После своего объяснения с женой, Пьер поехал в Петербург. В Торжке на cтанции не было лошадей, или не хотел их смотритель. Пьер должен был ждать. Он не раздеваясь лег на кожаный диван перед круглым столом, положил на этот стол свои большие ноги в теплых сапогах и задумался.
– Прикажете чемоданы внести? Постель постелить, чаю прикажете? – спрашивал камердинер.

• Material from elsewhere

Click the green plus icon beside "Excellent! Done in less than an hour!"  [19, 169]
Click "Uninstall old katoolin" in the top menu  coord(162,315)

Пьер не отвечал, потому что ничего не слыхал и не видел. Он задумался еще на прошлой станции и всё продолжал думать о том же – о столь важном, что он не обращал никакого .внимания на то, что происходило вокруг него. Его не только не интересовало то, что он позже или раньше приедет в Петербург, или то, что будет или не будет ему места отдохнуть на этой станции, но всё равно было в сравнении с теми мыслями, которые его занимали теперь, пробудет ли он несколько часов или всю жизнь на этой станции.
Смотритель, смотрительша, камердинер, баба с торжковским шитьем заходили в комнату, предлагая свои услуги. Пьер, не переменяя своего положения задранных ног, смотрел на них через очки, и не понимал, что им может быть нужно и каким образом все они могли жить, не разрешив тех вопросов, которые занимали его. А его занимали всё одни и те же вопросы с самого того дня, как он после дуэли вернулся из Сокольников и провел первую, мучительную, бессонную ночь; только теперь в уединении путешествия, они с особенной силой овладели им. О чем бы он ни начинал думать, он возвращался к одним и тем же вопросам, которых он не мог разрешить, и не мог перестать задавать себе. Как будто в голове его свернулся тот главный винт, на котором держалась вся его жизнь. Винт не входил дальше, не выходил вон, а вертелся, ничего не захватывая, всё на том же нарезе, и нельзя было перестать вертеть его.